Someone might want to let Mr. Adams know that when he presumes to lecture Michael Phelps and the rest of us about ethics, he comes off just a tad elitist, arrogant, condescending, envious, and bitter. I’d be willing to bet that Phelps does occasionally enjoy a bowl of Frosted Flakes along with his three fried-egg sandwiches with cheese, lettuce, tomatoes, fried onions and mayonnaise, a five egg omelet, a bowl of grits, three slices of French toast with powdered sugar, and oh yeah, three chocolate chip pancakes.

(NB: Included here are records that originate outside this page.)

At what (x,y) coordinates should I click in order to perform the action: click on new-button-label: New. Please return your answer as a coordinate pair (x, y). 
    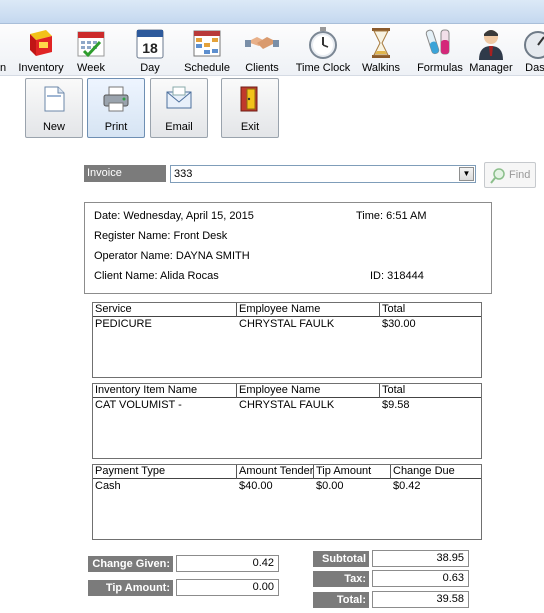
    Looking at the image, I should click on (54, 127).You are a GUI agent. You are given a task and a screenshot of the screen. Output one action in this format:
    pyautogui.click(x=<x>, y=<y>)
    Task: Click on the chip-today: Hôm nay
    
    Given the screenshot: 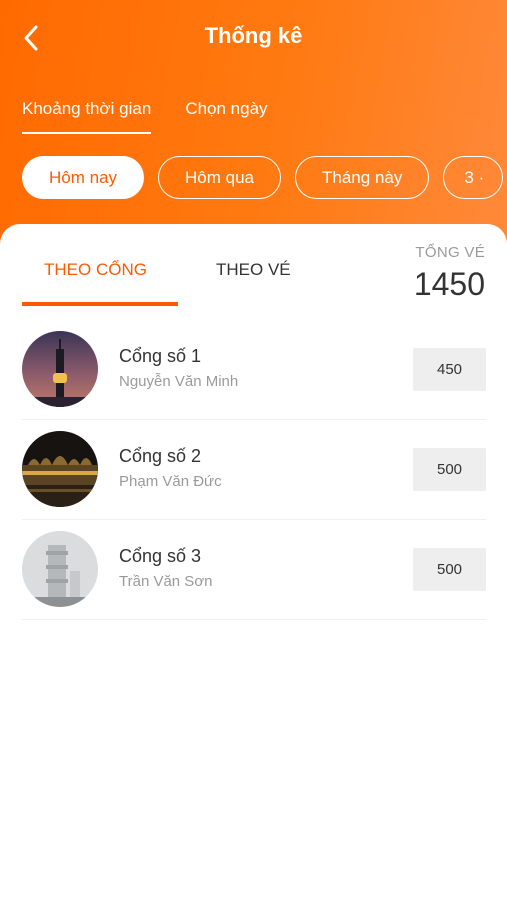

But wait! There’s more! For lunch he downs half a kilogram (i.e. a whole packet) of enriched pasta and two large ham and cheese sandwiches – on white bread (gasp!) with loads of mayo on top. He washes it all down with about 1,000 calories of energy drink.
Dinner? It’s another half kilo of enriched pasta with a chaser of an entire pizza and another 1,000 calories of energy drinks. Then, it’s off to bed.
So how is it, that Phelps looks like he does? Hmmm? Apparently, the stupid, unethical, “junk food eating, 23 year-old”, Phelps (Mike Adams' assessment, not mine) has discovered something that Mr. Adams hasn’t - that EXERCISE is a more significant factor in controlling weight, and maintaining good health than some new age diet. Here’s another wonderful secret. Exercise makes you feel better than any diet ever will, and it allows you to indulge, within reason, in the goodies. Literally, having your cake and eating it too! Look, a sensible diet is absolutely a good thing. But exercise, that is the key! 
The food fascists say that Michael Phelps is sending a bad message to kids with his endorsement of Kellogg’s Frosted Flakes. It says here that Phelps’ message to kids is simply this: discover your passion, pursue it with every ounce of energy you can muster, and you can achieve excellence. I’d say that message is Gr-r-r-eat!!!